One thing that also matters is the type of traffic in the throughput test. Small packets versus large packets, for example. I'm talking about the payload size when I say "small" and "large". Every packet has a certain amount of CPU overhead in order to get processed. That overhead stays pretty constant no matter if the packet is a 64-byte icmp-request, or if it is a full-frame 1500-byte TCP packet. The overhead I'm talking about is wrapped up in pulling the packet off the wire and copying it into kernel memory for processing.
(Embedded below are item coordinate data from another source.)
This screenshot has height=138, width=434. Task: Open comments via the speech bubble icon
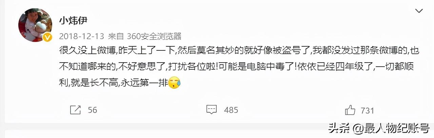212,110
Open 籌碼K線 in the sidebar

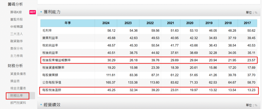[x=16, y=12]
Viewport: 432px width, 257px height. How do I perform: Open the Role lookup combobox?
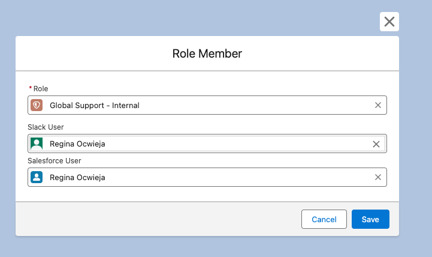click(207, 105)
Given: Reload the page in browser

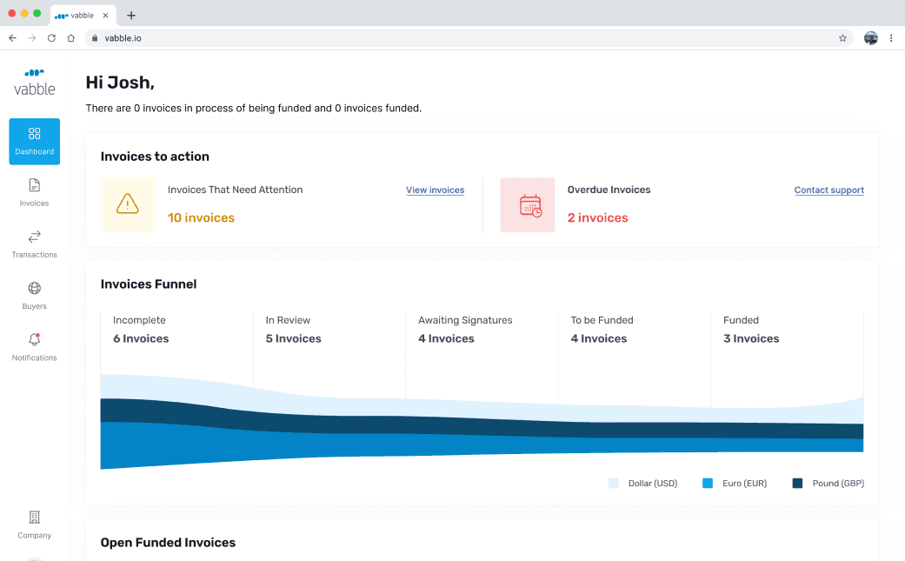Looking at the screenshot, I should pos(51,38).
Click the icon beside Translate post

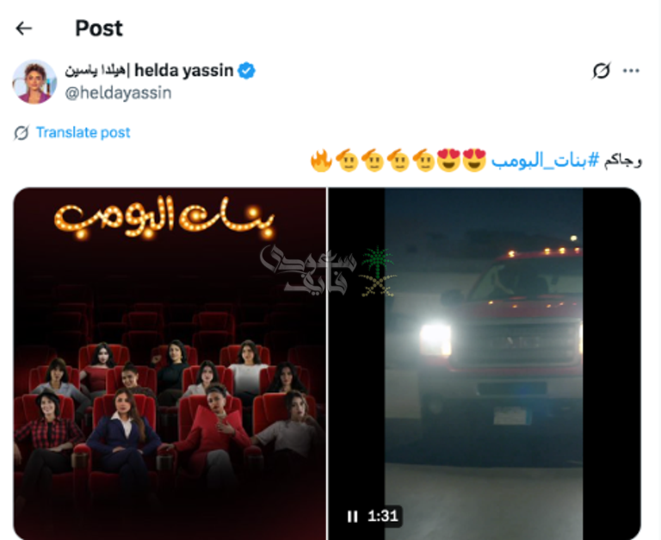pos(21,133)
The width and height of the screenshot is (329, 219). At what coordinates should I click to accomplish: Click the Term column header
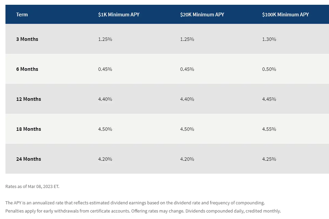tap(22, 15)
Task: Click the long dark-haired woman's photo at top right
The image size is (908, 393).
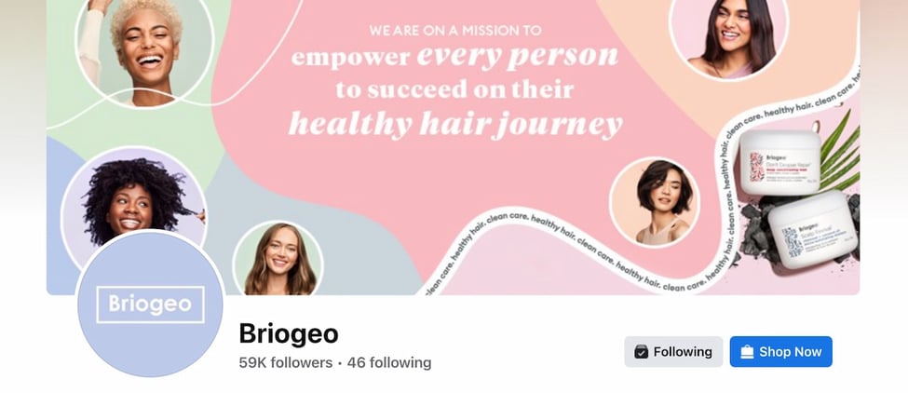Action: 728,38
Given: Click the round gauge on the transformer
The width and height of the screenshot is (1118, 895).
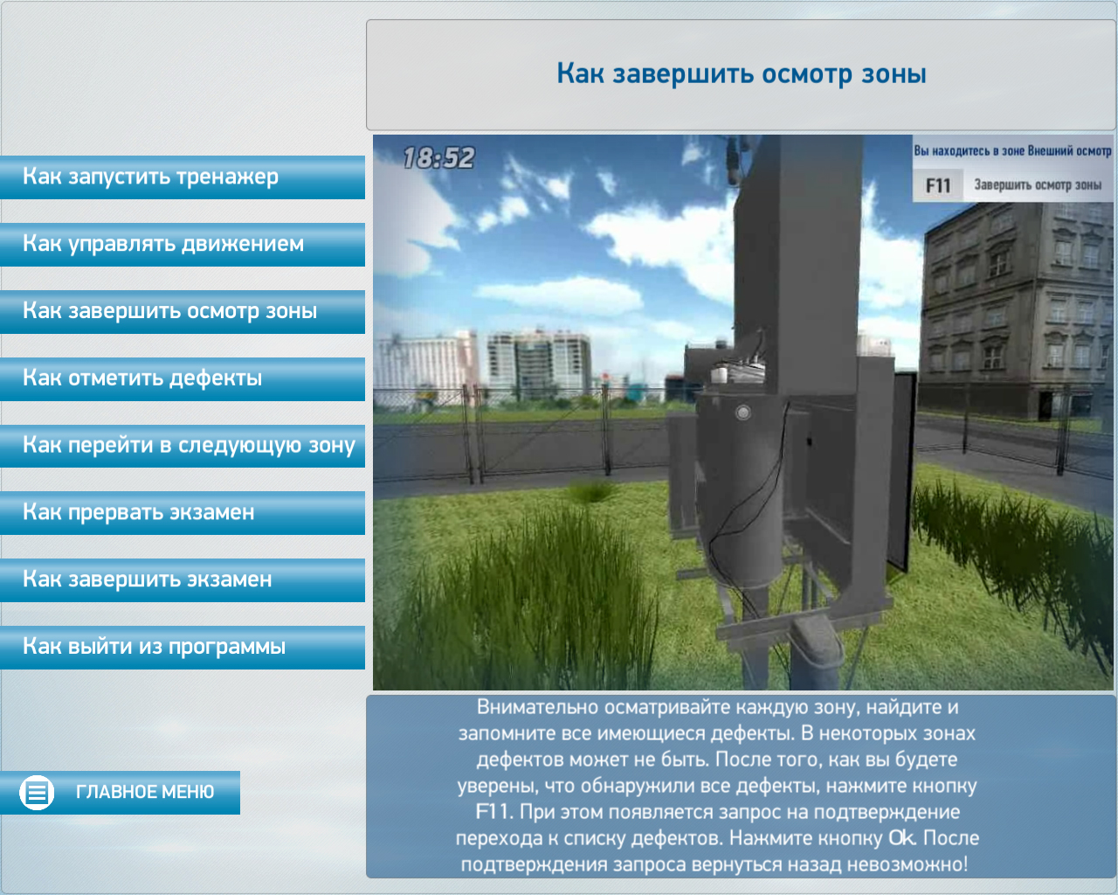Looking at the screenshot, I should click(743, 413).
But when looking at throughput, most all speed tests are just measuring total bits or bytes received over some unit of time (typically per second). As an example, about 42 1500-byte packets will deliver the same amount of "data" per second as 1000 64-byte icmp-reply packets. Obviously the CPU is going to be doing a lot more work over the same time interval to process 1000 packets as compared to only 42. The true measure of throughput is pps (packets per second). This removes the "packet size" variable from the equation. So one thing some throughput tests do is mix up the composition of packets in the test data stream. They generate a mix of small, medium, and maximum payload packets in an attempt to more closely mimic real world traffic.
So my point with the long description above is that you should not assign too much importance to the results of a speed test. Instead, examine the real day-to-day performance of your network. Do things seem to still work at the same speed? Do web sites still load at the same rate? Are users complaining about speed slowdowns? An IDS/IPS will slow down your packet processing by some amount. That's just unavoidable, because you have added a large amount of extra work for the CPU to do. It has to pull the packets into the IDS/IPS, analyze them by comparing each packet to all of the signatures, and then make a go/no go decision for the packet. The CPU cycles expended doing that have to come from somewhere.